# Lambda School Data Science - Unit 1 Sprint 1 Module 1

## Exploratory Data Analysis

### Module Learning Objectives


- Load a CSV dataset from a URL using `pandas.read_csv`
- Load a CSV dataset from a local file using `pandas.read_csv
- Use basic Pandas functions for Exploratory Data Analysis-EDA
- Describe and discriminate between basic data types such as categorical, quantitative, continuous, discrete, ordinal, nominal and identifier

### Notebook points: 12

## Autograded Module Projects

Welcome to the first Module Project of Unit 1! You will complete a project (sometimes also referred to as an assignment) after the Guided Project for each Module. There will be four Module Projects per Sprint and each project is designed to provide you with an opportunity to practice what you learned in the Canvas Warm-up material and the Guided Project with your Instructors.

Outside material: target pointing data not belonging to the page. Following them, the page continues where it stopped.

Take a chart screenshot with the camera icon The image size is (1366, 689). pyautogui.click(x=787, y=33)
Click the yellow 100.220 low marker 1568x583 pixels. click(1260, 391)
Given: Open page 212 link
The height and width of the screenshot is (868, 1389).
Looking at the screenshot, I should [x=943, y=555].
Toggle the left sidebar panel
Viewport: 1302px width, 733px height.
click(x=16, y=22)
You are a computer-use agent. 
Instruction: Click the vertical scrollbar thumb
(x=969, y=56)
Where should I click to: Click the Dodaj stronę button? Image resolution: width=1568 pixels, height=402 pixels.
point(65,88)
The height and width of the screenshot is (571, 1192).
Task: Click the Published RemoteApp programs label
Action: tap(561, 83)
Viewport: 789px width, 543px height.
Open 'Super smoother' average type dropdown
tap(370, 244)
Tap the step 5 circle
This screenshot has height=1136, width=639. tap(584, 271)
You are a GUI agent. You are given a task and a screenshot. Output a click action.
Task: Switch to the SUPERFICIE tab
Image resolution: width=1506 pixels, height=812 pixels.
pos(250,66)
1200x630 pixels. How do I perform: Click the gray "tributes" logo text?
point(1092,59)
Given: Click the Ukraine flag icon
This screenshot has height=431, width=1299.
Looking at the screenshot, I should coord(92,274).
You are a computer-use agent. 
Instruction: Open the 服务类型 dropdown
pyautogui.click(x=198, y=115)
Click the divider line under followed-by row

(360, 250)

Throughout Unit 1, the Module Projects and the Sprint Challenges are *autograded*. You will complete your work in a Jupyter/Python notebook (the files that end with `.ipynb`) and then upload your completed notebook to Canvas and submit for grading. This autograding process will check your answers and provide more information about the errors in your notebook. You'll receive a score when the testing is complete.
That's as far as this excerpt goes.